+++ Records to process +++

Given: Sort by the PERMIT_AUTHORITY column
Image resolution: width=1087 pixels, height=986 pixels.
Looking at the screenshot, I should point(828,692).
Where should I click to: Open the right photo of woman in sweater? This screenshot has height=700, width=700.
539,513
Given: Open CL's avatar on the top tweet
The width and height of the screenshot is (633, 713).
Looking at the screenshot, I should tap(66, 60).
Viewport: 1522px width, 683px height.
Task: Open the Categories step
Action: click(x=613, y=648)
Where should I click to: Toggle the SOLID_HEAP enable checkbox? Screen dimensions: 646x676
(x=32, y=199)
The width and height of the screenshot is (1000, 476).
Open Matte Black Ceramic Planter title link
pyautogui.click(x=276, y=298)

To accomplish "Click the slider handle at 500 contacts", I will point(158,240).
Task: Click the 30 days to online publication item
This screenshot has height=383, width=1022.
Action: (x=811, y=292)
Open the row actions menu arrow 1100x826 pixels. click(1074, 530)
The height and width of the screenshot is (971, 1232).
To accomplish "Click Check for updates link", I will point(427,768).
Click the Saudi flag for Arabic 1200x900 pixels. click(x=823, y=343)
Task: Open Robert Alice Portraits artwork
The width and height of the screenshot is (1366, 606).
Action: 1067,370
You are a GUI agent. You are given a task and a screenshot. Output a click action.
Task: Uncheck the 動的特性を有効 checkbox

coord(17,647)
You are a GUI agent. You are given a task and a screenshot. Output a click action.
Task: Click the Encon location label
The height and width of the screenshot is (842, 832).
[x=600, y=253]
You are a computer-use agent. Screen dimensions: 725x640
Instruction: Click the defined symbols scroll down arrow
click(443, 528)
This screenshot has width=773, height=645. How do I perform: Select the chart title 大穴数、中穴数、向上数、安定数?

+++

→ **Task requirements**:
Could you report how many lines in the data above include the word "will"? Give the number and nothing more.

→ **Response**:
2